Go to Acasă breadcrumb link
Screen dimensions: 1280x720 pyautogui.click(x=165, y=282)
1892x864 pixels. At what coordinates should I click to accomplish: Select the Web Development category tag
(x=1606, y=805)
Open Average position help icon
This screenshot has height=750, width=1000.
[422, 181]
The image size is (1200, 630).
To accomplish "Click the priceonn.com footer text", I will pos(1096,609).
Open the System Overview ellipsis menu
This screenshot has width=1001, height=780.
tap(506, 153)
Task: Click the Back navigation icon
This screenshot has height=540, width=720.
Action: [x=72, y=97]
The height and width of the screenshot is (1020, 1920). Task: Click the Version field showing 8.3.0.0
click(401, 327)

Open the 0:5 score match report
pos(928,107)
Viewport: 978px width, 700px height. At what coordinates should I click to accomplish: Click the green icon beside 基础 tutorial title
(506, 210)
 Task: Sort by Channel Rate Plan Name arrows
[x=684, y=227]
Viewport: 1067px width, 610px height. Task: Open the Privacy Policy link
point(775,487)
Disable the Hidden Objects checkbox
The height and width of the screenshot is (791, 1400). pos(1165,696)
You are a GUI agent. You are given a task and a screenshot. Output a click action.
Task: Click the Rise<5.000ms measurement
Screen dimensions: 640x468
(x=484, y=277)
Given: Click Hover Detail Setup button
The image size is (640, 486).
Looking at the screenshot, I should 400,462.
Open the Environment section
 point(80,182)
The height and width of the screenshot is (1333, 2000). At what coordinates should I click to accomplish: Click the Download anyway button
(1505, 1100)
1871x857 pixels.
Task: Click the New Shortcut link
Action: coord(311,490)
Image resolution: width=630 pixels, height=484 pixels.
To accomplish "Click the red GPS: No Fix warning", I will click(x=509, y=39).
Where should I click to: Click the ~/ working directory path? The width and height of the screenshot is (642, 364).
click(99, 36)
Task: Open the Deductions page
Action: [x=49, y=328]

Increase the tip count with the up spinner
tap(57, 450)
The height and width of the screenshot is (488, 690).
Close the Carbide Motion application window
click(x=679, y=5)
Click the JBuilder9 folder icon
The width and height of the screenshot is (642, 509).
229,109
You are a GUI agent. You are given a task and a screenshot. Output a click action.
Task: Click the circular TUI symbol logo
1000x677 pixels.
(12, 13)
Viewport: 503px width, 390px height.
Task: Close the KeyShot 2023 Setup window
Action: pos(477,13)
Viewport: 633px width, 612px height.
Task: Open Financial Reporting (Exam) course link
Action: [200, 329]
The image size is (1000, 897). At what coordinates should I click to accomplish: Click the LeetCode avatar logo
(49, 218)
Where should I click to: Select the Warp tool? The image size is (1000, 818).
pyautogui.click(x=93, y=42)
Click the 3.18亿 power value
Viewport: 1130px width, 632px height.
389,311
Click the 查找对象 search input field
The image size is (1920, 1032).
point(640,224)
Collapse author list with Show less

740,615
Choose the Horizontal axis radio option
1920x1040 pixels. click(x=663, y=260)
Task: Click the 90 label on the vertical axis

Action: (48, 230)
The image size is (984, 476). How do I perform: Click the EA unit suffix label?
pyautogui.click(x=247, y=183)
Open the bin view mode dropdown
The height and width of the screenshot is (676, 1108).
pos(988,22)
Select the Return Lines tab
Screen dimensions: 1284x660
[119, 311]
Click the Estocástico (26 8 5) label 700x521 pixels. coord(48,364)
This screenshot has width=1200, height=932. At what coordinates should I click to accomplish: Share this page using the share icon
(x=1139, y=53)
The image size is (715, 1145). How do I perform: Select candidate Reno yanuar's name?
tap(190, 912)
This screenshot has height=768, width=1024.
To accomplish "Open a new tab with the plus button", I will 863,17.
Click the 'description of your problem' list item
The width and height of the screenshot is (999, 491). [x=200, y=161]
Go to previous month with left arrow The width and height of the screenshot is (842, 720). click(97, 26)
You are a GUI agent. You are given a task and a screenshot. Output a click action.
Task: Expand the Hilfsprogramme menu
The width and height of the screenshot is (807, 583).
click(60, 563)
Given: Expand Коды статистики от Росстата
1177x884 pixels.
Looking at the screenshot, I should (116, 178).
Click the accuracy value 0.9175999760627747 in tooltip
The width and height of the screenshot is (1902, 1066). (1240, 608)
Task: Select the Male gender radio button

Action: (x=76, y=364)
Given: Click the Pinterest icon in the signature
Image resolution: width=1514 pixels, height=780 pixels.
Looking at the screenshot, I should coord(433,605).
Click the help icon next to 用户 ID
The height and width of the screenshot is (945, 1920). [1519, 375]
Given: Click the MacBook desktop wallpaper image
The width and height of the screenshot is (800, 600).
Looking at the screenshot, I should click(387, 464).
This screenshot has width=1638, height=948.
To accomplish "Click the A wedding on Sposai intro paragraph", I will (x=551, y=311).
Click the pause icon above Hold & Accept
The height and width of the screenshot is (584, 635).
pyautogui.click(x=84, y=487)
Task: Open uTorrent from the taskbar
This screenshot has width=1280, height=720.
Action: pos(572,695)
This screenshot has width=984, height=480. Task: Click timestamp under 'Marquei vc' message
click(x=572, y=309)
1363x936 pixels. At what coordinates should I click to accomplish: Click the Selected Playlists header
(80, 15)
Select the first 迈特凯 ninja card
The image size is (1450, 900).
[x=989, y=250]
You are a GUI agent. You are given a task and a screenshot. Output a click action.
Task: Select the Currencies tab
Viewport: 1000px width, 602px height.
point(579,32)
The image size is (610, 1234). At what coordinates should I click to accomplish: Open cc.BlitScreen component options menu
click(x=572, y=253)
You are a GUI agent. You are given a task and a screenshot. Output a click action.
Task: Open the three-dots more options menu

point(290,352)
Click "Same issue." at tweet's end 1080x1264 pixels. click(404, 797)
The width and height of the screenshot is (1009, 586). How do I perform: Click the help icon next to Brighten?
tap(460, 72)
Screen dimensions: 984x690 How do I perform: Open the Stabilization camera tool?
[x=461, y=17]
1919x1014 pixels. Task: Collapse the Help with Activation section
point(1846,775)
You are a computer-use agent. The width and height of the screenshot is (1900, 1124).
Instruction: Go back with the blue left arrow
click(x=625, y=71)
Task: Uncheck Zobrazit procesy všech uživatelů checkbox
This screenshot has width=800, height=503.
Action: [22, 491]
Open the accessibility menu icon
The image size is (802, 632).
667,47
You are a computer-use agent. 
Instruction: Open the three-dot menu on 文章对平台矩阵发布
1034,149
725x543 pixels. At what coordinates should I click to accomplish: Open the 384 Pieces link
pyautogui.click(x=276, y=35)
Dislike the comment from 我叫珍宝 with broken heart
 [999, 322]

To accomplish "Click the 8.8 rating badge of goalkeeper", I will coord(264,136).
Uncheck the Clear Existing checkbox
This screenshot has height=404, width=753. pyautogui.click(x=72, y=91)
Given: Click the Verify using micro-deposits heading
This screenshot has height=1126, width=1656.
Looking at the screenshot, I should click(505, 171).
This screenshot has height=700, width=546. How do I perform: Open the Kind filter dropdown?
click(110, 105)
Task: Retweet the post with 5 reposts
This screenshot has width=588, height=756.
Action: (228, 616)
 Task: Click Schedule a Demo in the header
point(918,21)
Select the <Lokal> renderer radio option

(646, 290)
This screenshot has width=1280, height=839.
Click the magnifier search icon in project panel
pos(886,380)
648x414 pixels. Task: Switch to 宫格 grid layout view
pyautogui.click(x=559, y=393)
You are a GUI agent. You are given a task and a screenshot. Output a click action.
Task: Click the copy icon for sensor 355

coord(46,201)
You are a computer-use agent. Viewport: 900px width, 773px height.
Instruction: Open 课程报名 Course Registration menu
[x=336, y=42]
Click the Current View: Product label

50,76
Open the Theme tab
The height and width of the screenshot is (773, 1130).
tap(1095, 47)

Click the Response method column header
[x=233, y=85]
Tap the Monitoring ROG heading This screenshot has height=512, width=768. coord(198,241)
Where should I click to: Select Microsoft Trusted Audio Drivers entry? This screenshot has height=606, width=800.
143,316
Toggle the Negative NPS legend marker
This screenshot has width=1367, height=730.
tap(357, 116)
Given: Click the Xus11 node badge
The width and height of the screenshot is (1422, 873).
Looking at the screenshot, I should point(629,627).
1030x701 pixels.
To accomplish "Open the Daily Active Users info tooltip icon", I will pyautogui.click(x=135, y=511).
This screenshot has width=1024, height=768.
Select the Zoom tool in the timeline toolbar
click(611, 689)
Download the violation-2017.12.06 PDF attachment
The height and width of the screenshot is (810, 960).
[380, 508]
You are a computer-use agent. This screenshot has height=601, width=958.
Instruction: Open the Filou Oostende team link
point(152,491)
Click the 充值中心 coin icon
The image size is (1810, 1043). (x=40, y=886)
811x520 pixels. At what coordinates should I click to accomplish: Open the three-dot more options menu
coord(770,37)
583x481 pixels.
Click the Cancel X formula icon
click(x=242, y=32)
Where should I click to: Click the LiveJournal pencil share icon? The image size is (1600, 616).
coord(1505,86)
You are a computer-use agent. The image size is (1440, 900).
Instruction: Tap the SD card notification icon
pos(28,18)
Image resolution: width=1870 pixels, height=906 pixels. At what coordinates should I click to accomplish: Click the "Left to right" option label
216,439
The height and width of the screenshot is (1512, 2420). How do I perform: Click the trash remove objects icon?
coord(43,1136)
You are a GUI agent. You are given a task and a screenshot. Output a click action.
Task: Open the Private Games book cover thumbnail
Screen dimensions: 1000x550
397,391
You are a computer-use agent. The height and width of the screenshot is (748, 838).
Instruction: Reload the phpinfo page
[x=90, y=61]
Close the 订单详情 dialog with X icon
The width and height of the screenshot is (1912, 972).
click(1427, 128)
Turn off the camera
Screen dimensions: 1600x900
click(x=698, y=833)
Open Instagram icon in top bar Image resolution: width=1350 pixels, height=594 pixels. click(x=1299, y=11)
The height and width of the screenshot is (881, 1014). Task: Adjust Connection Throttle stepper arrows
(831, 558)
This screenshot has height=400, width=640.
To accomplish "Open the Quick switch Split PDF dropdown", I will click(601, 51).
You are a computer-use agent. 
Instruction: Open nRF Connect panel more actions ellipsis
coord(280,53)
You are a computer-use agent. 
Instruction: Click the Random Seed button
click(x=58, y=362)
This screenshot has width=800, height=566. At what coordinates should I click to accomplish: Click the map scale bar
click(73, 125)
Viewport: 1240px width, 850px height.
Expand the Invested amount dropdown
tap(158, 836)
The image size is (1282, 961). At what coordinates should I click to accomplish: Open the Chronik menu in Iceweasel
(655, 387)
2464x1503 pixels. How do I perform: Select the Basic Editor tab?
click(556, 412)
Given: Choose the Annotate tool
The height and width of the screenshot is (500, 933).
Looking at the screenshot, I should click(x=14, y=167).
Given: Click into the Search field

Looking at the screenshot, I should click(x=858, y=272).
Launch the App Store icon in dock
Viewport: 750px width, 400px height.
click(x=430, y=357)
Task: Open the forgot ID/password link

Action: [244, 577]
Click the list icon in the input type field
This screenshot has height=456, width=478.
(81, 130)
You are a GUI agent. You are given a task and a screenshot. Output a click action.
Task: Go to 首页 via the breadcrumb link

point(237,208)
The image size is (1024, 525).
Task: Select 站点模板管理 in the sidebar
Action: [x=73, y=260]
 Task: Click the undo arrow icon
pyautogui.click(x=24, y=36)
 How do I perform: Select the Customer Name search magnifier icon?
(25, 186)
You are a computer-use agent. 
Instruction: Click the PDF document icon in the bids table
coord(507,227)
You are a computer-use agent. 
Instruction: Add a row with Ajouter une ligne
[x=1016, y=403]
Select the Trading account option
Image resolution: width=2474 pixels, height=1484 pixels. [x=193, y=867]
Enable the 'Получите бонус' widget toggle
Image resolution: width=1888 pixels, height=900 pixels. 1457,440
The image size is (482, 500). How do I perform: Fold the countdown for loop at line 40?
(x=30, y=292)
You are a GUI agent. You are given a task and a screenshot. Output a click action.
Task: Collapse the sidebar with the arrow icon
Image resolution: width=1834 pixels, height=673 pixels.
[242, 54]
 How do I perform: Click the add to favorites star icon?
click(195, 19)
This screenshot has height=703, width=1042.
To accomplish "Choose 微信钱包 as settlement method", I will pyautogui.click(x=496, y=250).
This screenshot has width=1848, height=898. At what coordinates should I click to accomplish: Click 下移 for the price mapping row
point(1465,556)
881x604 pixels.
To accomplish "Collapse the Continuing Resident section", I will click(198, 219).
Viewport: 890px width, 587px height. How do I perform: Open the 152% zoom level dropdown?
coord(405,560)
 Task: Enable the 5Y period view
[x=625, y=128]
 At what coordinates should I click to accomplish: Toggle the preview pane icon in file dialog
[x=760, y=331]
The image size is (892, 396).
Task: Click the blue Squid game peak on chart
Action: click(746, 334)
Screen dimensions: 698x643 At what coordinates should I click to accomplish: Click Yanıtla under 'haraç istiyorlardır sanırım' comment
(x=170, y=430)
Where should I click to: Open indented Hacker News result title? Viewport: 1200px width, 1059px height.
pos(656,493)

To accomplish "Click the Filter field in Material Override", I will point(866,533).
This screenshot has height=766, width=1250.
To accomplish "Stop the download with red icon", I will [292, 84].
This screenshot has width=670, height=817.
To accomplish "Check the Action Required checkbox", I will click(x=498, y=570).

---+---

## What needs to be done
Count the lines above in which the word "heading" appears, then state only that count.

## Output of the exercise
2